Filename Matching Functions

Overview

// global functions

apr_status_t
apr_fnmatch(
    const char* pattern,
    const char* strings,
    int flags
);

int
apr_fnmatch_test(const char* pattern);

apr_status_t
apr_match_glob(
    const char* dir_pattern,
    apr_array_header_t** result,
    apr_pool_t* p
);

// macros

#define APR_FNM_CASE_BLIND
#define APR_FNM_NOESCAPE
#define APR_FNM_NOMATCH
#define APR_FNM_PATHNAME
#define APR_FNM_PERIOD

Detailed Documentation

Global Functions

apr_status_t
apr_fnmatch(
    const char* pattern,
    const char* strings,
    int flags
)

Try to match the string to the given pattern, return APR_SUCCESS if match, else return APR_FNM_NOMATCH. Note that there is no such thing as an illegal pattern.

With all flags unset, a pattern is interpreted as such:

PATTERN: Backslash followed by any character, including another backslash.

» **Source data**:
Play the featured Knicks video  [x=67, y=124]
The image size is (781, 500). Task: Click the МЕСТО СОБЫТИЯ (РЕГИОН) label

» **What you should do**: Reproduce the portion of the filename matching documentation above between "Try to match" and "including another backslash.", inclusive.

» **Finished answer**:
Try to match the string to the given pattern, return APR_SUCCESS if match, else return APR_FNM_NOMATCH. Note that there is no such thing as an illegal pattern.

With all flags unset, a pattern is interpreted as such:

PATTERN: Backslash followed by any character, including another backslash.